[[ SOURCE DATA, beginning ]]

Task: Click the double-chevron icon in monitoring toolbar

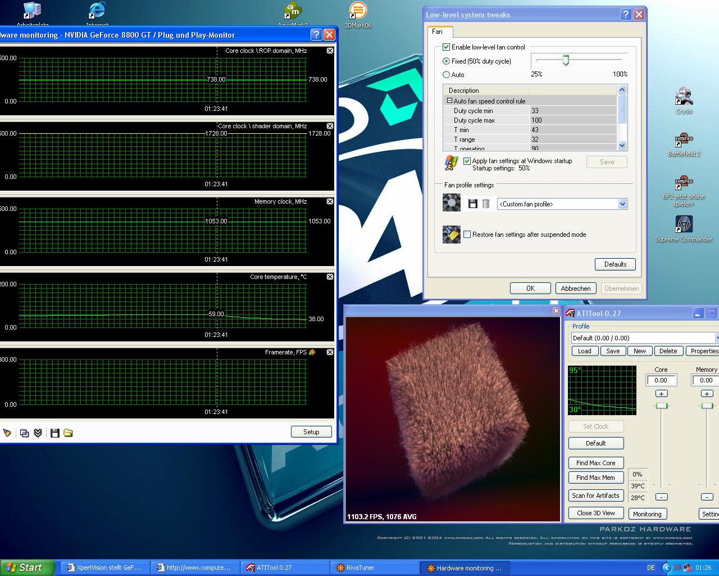Action: pos(38,433)
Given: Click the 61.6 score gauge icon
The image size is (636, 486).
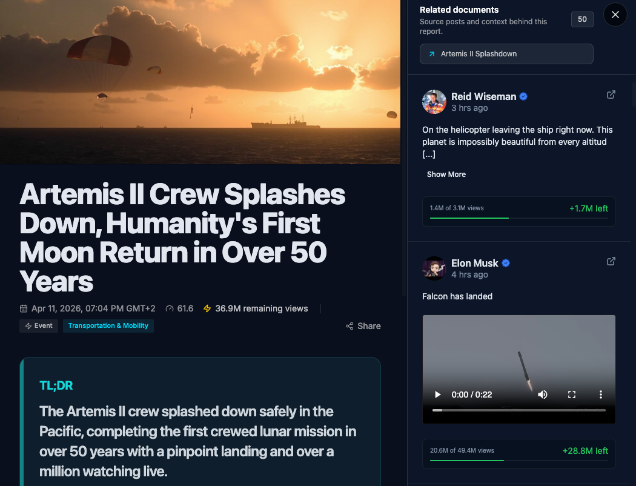Looking at the screenshot, I should [169, 308].
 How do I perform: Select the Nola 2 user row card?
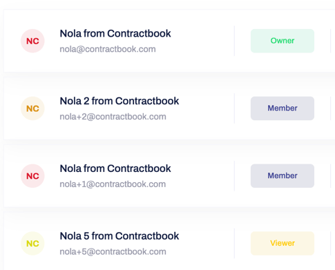click(x=169, y=108)
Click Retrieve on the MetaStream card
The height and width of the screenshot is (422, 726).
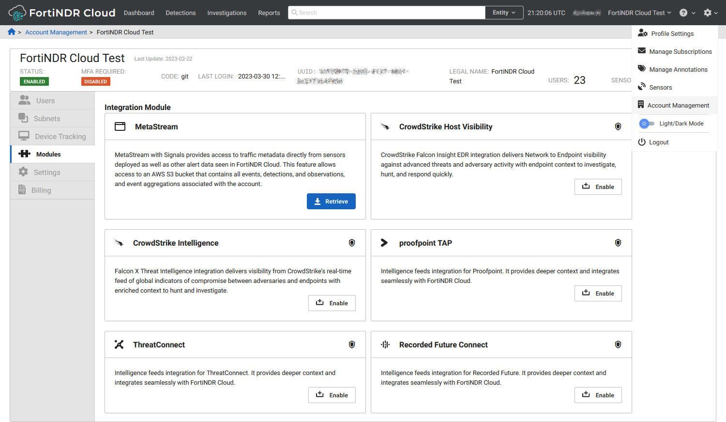point(331,201)
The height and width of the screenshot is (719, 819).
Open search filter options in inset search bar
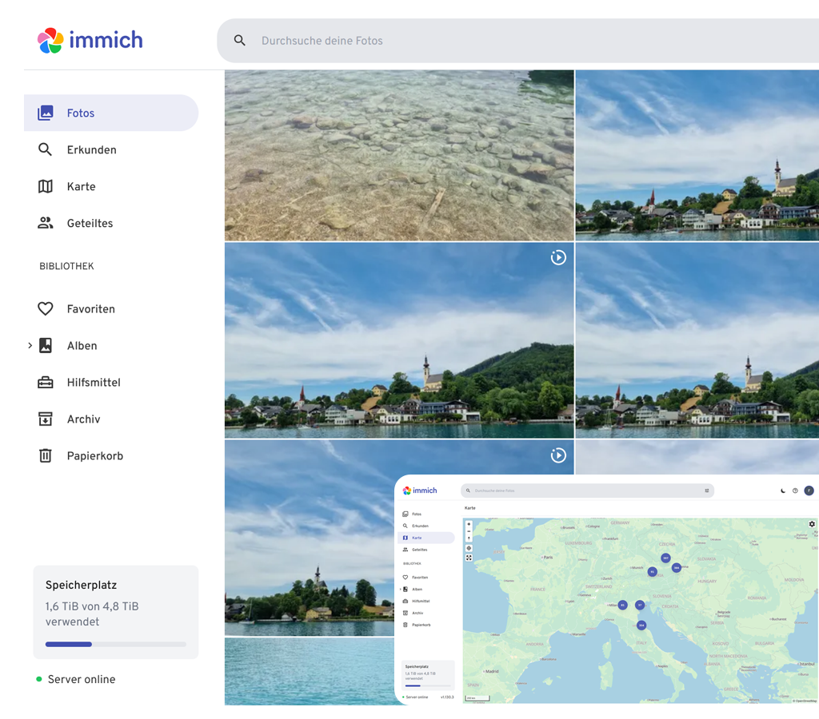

[[ SOURCE DATA, end ]]

#### DIRECTIONS
A word-for-word copy of all the data is required, minus the pictures.

#### WRITTEN SOLUTION
Task: Click the double-chevron icon in monitoring toolbar

Action: pos(38,433)
Given: Click the 61.6 score gauge icon
The image size is (636, 486).
Looking at the screenshot, I should [169, 308].
 How do I perform: Select the Nola 2 user row card?
click(x=169, y=108)
Click Retrieve on the MetaStream card
The height and width of the screenshot is (422, 726).
point(331,201)
The height and width of the screenshot is (719, 819).
Open search filter options in inset search bar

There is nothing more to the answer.